(Bloomberg) -- Malaysian Prime Minister Anwar Ibrahim ordered sovereign wealth fund Khazanah Nasional Berhad to carry out an internal audit to investigate issues related to a loss-making investment in a local online fashion retailer.
The Malaysian Anti-Corruption Commission also said Saturday it had opened an investigation paper on the matter of investment losses of 43.9 million ringgit ($10 million) by Khazanah and state-owned asset manager Permodalan Nasional Bhd. in the retailer that it later identified as Fashion Valet Sdn.
The probes come days after the Finance Ministry said the two entities invested a total of 47 million ringgit in Fashion Valet in 2018, and eventually sold it for 3.1 million ringgit.
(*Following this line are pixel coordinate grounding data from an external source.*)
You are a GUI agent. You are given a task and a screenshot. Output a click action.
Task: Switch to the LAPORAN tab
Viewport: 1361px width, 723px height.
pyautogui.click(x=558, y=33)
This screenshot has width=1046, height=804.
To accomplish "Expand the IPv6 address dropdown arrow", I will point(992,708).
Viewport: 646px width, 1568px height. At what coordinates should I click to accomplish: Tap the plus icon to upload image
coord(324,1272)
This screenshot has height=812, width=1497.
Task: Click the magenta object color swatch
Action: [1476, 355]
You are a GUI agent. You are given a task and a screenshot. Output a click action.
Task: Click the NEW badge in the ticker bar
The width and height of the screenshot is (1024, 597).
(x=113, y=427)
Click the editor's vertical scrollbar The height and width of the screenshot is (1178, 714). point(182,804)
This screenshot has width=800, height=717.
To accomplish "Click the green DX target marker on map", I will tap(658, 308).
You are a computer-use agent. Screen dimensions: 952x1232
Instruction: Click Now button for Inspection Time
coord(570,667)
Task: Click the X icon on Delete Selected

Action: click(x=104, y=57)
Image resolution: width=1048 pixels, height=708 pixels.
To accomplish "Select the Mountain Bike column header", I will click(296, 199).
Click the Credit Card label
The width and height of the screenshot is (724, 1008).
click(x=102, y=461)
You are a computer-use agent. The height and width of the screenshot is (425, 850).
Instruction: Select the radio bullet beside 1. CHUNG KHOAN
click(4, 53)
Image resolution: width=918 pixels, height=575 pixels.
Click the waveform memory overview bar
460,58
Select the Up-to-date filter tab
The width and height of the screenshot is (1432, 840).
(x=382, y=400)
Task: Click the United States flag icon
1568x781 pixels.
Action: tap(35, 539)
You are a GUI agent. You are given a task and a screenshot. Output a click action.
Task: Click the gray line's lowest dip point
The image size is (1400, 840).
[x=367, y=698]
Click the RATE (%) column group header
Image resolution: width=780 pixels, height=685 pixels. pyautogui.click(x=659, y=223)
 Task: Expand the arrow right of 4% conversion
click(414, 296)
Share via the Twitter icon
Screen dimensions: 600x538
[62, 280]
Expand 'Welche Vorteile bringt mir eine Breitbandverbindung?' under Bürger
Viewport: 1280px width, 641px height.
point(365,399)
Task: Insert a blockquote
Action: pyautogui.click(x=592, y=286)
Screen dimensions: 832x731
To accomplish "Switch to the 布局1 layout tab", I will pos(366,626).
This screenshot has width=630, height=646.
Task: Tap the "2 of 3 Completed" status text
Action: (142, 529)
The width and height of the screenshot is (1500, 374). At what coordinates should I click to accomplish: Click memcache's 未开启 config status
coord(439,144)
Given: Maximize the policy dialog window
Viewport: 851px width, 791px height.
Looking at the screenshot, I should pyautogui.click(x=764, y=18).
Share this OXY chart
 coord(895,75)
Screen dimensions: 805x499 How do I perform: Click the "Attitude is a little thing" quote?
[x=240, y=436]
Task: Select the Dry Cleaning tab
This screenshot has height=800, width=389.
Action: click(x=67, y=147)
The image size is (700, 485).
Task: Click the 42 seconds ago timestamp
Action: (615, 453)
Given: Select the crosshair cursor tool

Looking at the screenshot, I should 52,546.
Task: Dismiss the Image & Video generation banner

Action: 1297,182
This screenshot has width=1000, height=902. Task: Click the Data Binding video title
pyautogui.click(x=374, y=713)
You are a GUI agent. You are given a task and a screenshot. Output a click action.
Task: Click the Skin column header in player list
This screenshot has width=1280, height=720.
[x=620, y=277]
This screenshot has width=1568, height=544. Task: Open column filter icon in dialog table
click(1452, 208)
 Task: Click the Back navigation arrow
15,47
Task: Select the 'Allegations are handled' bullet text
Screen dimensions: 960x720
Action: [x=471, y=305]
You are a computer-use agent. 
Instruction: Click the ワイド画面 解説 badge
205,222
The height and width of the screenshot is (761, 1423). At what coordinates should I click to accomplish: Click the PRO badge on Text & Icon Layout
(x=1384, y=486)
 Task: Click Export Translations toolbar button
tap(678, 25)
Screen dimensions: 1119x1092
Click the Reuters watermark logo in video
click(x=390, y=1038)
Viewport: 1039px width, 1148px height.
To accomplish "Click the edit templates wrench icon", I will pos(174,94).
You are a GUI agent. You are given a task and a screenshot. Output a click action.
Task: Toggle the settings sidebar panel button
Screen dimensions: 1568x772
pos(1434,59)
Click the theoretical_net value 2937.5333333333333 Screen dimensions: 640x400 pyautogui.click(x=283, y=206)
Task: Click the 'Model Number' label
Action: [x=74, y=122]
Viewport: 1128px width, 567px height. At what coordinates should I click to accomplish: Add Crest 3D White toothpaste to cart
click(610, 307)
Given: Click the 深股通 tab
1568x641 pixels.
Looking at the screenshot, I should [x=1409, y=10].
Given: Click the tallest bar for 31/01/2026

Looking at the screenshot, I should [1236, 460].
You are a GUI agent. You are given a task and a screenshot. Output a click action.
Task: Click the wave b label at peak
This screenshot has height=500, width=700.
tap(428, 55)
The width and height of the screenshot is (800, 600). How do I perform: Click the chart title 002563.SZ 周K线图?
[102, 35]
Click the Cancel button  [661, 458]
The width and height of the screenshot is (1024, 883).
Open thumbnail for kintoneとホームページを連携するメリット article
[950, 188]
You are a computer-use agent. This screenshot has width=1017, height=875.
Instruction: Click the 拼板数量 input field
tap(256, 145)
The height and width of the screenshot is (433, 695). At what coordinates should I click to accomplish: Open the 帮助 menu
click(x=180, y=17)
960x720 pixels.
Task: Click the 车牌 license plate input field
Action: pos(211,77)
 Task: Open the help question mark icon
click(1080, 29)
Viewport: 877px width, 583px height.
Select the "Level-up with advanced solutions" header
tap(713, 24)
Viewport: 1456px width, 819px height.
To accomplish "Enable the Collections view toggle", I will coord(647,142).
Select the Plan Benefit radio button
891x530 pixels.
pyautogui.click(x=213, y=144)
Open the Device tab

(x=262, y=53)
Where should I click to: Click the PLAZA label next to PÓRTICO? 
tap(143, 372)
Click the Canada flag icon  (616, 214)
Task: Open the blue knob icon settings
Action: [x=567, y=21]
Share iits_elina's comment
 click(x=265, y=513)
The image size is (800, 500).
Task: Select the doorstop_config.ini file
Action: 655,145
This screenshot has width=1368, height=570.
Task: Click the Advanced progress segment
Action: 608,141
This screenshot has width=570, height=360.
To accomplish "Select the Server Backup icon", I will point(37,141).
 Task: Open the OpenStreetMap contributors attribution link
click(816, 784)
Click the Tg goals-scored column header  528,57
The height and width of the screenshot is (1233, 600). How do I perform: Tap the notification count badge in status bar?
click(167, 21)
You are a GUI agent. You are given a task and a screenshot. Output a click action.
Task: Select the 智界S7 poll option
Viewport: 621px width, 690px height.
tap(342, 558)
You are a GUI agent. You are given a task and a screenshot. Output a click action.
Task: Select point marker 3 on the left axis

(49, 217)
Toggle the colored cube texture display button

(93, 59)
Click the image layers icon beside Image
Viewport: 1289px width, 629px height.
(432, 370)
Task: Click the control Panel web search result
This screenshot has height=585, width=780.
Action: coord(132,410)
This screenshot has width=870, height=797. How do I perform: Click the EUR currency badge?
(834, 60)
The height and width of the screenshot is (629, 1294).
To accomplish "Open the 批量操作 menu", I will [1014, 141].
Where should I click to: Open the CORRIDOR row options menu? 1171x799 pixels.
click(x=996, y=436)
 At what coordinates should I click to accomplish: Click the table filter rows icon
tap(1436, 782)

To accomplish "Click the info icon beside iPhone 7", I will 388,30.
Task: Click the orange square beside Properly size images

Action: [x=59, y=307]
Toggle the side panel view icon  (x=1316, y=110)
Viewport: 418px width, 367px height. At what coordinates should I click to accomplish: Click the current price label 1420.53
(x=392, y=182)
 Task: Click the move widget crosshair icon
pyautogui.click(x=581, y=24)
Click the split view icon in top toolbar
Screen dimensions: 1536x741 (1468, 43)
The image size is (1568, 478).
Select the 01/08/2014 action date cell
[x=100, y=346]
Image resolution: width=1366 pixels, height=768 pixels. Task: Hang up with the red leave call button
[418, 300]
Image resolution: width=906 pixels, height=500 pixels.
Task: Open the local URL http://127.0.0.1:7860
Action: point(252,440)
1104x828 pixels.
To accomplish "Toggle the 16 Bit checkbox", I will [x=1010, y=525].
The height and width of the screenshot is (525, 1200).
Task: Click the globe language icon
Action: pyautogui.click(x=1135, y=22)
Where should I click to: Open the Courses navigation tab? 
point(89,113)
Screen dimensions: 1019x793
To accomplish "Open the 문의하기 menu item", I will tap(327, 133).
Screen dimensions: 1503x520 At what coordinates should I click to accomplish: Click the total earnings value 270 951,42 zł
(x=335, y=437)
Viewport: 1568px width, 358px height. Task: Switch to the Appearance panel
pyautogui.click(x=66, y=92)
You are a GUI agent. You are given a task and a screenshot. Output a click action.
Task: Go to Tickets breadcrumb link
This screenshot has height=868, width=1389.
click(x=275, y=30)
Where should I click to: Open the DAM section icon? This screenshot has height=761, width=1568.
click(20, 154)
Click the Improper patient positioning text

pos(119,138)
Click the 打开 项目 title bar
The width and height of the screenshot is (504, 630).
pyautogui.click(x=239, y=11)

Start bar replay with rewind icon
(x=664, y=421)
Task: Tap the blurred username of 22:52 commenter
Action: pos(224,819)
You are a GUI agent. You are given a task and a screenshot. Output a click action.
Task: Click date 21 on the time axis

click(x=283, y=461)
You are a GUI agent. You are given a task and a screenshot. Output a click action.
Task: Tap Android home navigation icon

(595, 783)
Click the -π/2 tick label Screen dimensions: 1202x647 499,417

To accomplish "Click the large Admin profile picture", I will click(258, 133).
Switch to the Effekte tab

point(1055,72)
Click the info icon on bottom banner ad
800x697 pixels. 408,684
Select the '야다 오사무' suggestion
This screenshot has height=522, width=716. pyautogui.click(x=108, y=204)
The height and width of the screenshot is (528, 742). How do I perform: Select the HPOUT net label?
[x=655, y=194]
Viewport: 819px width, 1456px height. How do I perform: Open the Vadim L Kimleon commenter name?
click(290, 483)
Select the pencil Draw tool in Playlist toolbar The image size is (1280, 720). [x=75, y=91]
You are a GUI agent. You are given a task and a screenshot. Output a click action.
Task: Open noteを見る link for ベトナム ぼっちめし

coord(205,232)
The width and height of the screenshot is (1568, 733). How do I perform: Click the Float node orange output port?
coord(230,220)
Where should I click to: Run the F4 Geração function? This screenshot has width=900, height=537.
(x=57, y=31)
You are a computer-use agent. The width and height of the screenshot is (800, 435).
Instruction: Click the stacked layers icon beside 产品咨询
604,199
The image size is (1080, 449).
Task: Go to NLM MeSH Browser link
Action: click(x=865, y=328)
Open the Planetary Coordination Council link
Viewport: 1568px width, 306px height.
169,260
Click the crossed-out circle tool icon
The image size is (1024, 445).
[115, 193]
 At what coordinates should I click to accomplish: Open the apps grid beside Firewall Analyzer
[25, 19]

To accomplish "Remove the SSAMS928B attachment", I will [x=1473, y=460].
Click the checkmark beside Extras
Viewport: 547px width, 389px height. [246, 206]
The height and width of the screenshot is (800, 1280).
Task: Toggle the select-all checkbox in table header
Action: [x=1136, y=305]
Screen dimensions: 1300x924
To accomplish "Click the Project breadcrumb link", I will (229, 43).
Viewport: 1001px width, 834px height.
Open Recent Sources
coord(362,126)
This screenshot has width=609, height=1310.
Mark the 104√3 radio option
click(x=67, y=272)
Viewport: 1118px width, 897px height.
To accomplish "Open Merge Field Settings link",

Fashion Valet’s co-founders, Fadzarudin Shah Anuar and Vivy Yusof, said Friday that they took full responsibility for the failure of the investment and would resign.
Fadzarudin said on Sunday that they will fully cooperate with the MACC investigation. Khazanah and PNB did not immediately respond to emails seeking comment outside of regular business hours.
A spokesperson from the Prime Minister’s Office confirmed Anwar’s post was in response to the MACC investigation.
The audit is to ensure all government-linked companies “fulfill the demands of their respective responsibilities and functions,” Anwar said in a post on X on Saturday. It “doesn’t exclude” PNB and other parties involved, he said in a follow-up post several hours later.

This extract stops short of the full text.